Miller è molto affascinato da questo aspetto: i suoi guerrieri spartani sono temprati da fatiche e rinunce estreme, silenziosi, severi, formidabili in battaglia, grazie alla loro compatta formazione oplitica di lance e scudi, segno della loro assoluta simbiosi. La loro vocazione alla guerra non è solo una necessità, ma un desiderio bramoso. Nelle parole di Leonida, «un’irrequietezza, un acuto senso delle cose», la percezione di essere di fronte a un appuntamento irrinunciabile con il destino. La morte gloriosa è il compimento migliore per l’esistenza di uno Spartano; una vita da pavido la vergogna e il lutto più insopportabile. Per questo motivo, gli Spartani fanno esercizi ginnici e curano il proprio corpo prima della battaglia, come alla vigilia di una festa (VII, 208); per questo motivo, nel momento dello scontro finale, congedano i loro alleati (VII, 220), per poter godere essi solamente di tale privilegio.

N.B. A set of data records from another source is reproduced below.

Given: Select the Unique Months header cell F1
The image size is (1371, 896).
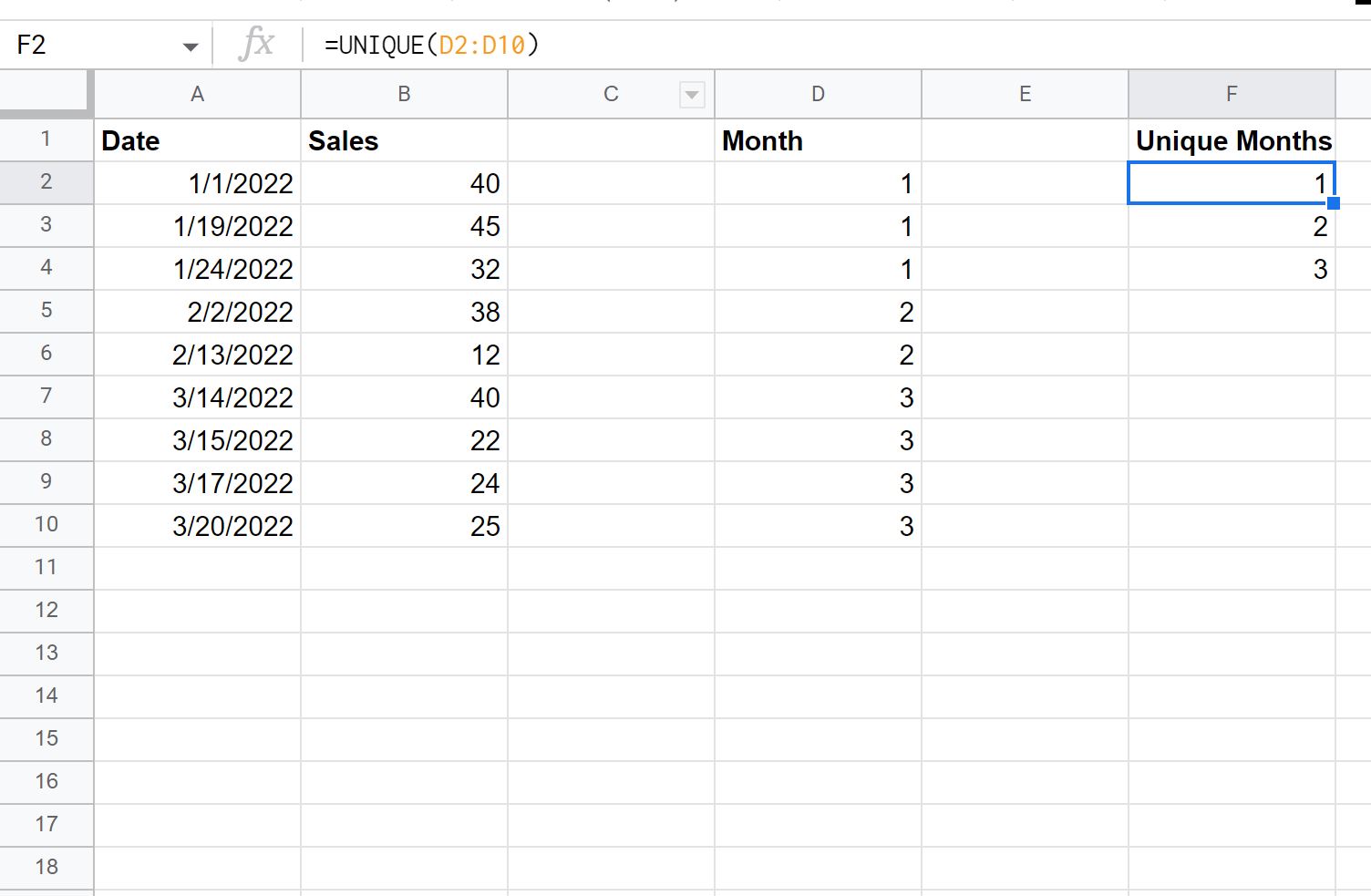Looking at the screenshot, I should [x=1232, y=139].
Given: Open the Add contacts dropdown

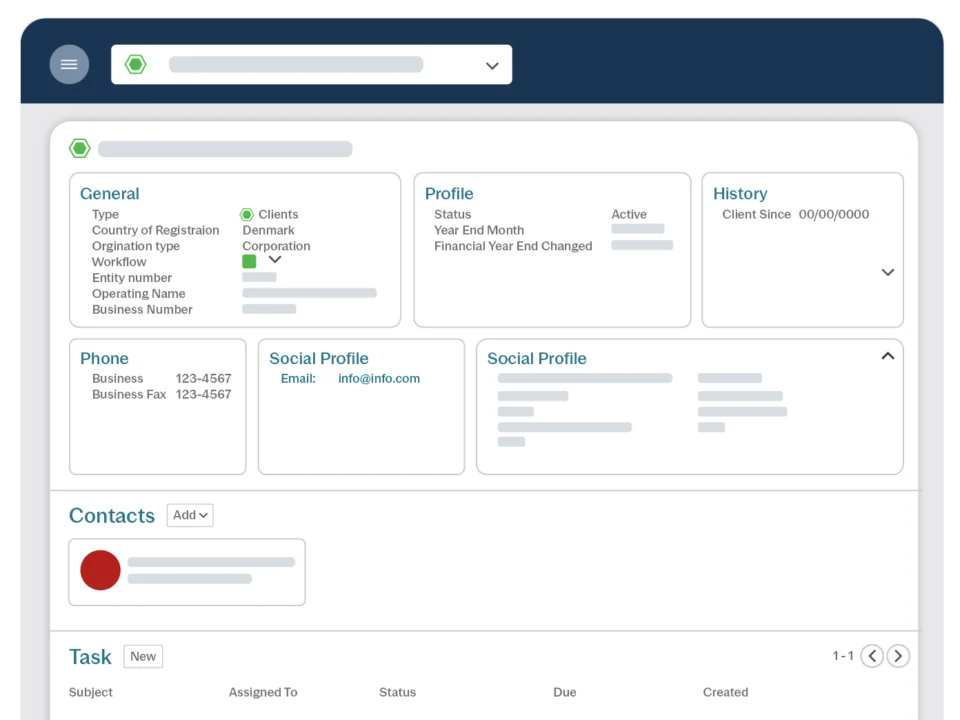Looking at the screenshot, I should click(190, 515).
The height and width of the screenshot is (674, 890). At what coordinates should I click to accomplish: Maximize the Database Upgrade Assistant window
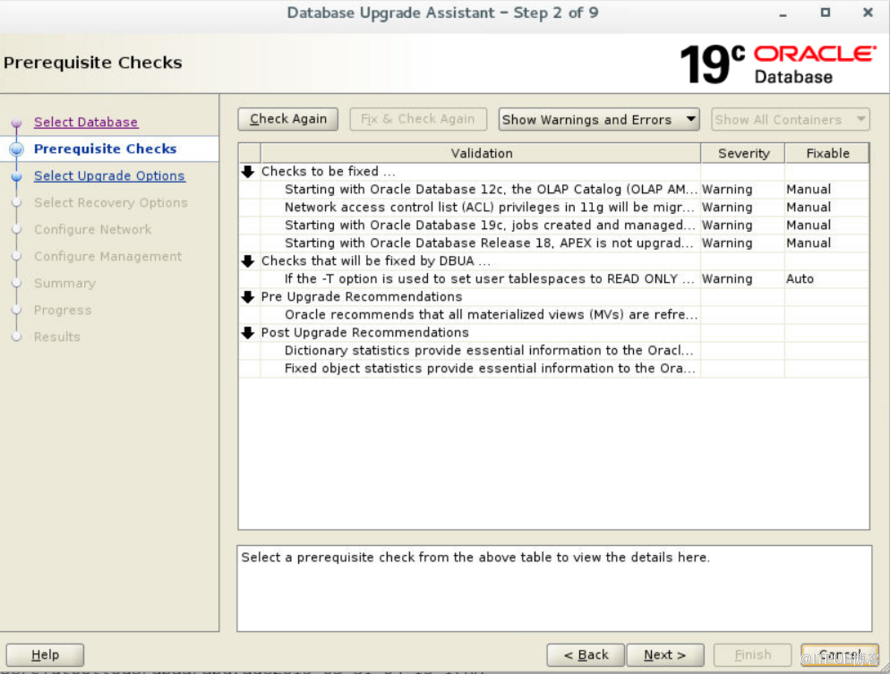tap(825, 13)
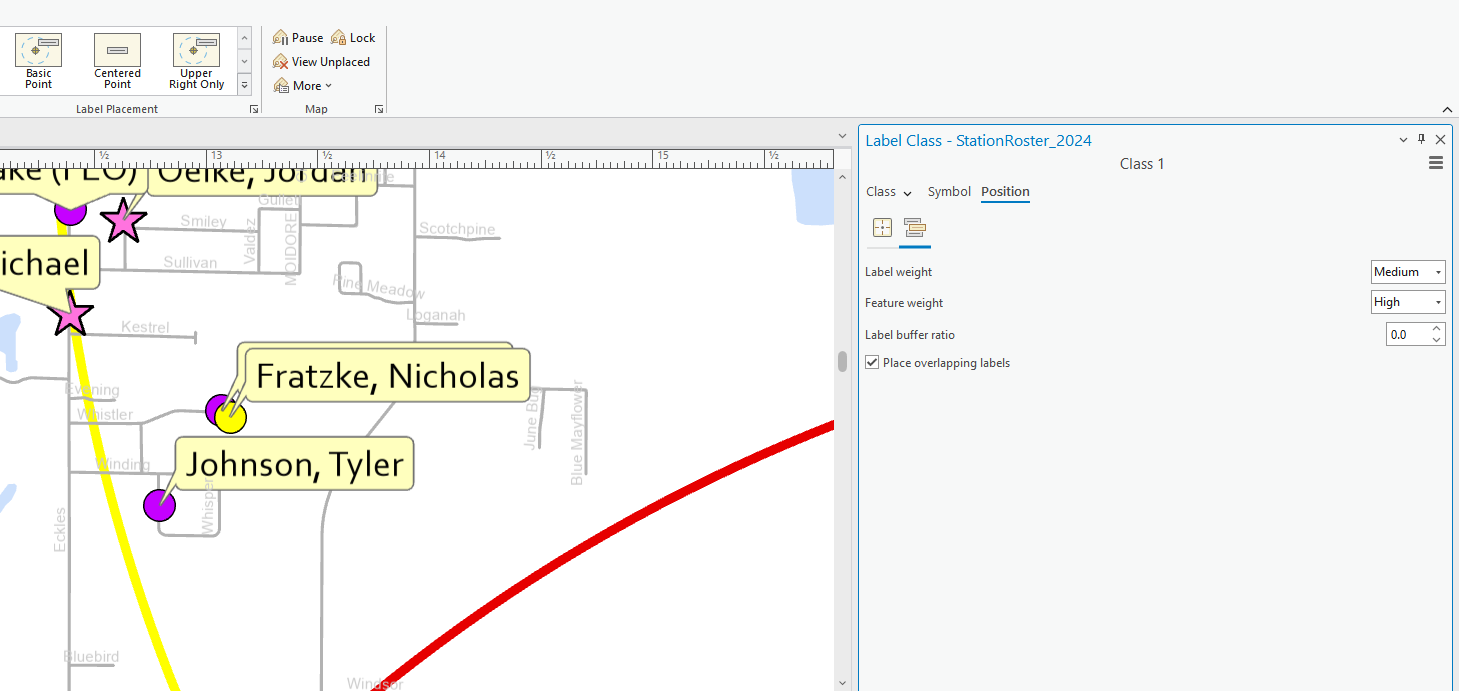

Protagonisti sovrumani, virili fino all’esasperazione, che si potrebbero adattare benissimo alla poesia celebrativa del V secolo, ma sono ben lontani dalla predilezione moderna per figure più sfumate e imperfette. Eppure, Miller è un autore di storie di supereroi. Lo ricorda lui stesso, a chi gli chiede nelle varie interviste (che potete rintracciare su YouTube) perché dedicare un fumetto a un soggetto così inconsueto. E in effetti, se poniamo a confronto i Trecento e Batman, uno dei personaggi cui Miller ha legato tanta della sua fortuna, possiamo intravedere più distintamente quella rivelazione, semplice ma viscerale, che il nostro autore ammette essere alla base della genesi dell’opera: un eroe non è nient’altro colui che fa il suo dovere, indipendentemente dalle conseguenze. L’approvazione degli ignavi è sempre postuma.